▸ **TO DO**:
Only lines containing the string "Pick" belong in the answer; copy all of them from the entries.

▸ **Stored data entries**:
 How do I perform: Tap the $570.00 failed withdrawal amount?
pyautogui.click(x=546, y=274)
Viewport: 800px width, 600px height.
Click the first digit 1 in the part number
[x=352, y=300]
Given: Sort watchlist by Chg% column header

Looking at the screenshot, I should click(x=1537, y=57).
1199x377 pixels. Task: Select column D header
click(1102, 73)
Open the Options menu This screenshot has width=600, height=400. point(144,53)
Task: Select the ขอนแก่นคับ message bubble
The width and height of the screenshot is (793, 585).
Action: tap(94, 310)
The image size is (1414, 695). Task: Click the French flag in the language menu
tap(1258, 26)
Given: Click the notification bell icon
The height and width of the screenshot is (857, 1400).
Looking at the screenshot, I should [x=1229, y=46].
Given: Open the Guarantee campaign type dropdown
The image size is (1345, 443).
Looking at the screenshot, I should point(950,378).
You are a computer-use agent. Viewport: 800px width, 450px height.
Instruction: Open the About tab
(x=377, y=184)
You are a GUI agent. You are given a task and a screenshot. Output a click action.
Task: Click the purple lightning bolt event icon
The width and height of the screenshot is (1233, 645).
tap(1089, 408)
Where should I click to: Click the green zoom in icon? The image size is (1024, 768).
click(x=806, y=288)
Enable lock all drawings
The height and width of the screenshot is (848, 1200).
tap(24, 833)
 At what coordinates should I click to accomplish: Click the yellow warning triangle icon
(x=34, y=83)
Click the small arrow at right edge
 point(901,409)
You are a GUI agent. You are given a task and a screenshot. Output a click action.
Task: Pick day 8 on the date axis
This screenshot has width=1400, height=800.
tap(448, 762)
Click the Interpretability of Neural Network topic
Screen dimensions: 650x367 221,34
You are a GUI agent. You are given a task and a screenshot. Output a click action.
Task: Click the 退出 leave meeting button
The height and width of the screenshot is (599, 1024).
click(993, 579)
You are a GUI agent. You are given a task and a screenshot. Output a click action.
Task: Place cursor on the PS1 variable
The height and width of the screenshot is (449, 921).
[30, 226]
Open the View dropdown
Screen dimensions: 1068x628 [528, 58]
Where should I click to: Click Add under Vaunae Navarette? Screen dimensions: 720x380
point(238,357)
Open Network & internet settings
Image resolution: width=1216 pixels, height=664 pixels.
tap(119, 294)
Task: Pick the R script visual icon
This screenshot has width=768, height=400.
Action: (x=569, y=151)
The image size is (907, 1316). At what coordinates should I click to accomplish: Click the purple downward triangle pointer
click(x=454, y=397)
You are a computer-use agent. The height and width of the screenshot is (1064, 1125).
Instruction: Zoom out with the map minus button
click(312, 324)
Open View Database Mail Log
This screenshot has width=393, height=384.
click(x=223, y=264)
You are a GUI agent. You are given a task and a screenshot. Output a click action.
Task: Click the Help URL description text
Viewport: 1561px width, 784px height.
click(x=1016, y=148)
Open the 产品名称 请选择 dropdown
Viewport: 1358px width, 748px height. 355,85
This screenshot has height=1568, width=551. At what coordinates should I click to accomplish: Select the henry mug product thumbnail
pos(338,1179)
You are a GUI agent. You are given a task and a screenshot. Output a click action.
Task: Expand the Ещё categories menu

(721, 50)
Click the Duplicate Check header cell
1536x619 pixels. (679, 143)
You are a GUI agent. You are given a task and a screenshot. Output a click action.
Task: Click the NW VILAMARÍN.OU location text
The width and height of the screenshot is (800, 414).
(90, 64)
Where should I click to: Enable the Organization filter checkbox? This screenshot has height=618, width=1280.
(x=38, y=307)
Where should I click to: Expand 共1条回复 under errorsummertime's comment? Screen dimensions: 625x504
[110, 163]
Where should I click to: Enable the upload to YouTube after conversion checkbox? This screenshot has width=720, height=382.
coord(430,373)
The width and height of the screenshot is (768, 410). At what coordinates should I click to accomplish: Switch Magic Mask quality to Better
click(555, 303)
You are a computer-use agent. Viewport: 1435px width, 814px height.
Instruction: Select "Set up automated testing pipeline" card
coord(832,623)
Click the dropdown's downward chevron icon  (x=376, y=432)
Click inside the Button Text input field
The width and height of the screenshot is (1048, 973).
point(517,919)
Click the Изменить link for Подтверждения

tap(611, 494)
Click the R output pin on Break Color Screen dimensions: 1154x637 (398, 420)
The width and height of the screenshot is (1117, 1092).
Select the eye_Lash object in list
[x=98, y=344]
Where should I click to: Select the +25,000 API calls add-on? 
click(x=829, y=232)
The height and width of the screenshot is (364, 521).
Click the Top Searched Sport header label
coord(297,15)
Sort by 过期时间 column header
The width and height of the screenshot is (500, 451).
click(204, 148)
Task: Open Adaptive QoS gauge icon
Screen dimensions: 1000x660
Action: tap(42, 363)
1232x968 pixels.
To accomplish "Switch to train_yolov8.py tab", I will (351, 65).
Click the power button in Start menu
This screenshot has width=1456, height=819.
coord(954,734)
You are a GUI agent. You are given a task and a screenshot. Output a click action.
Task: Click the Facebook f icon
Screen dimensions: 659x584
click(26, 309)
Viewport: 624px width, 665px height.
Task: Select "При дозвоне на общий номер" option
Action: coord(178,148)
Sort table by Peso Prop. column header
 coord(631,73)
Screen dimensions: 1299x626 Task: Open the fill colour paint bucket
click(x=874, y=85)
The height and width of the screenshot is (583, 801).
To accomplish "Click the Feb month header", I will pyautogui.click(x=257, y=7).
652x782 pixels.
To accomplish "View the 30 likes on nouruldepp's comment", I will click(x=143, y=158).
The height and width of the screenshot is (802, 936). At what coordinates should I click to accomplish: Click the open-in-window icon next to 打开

▸ **YOUR SOLUTION**:
Task: Pick day 8 on the date axis
Task: Pick the R script visual icon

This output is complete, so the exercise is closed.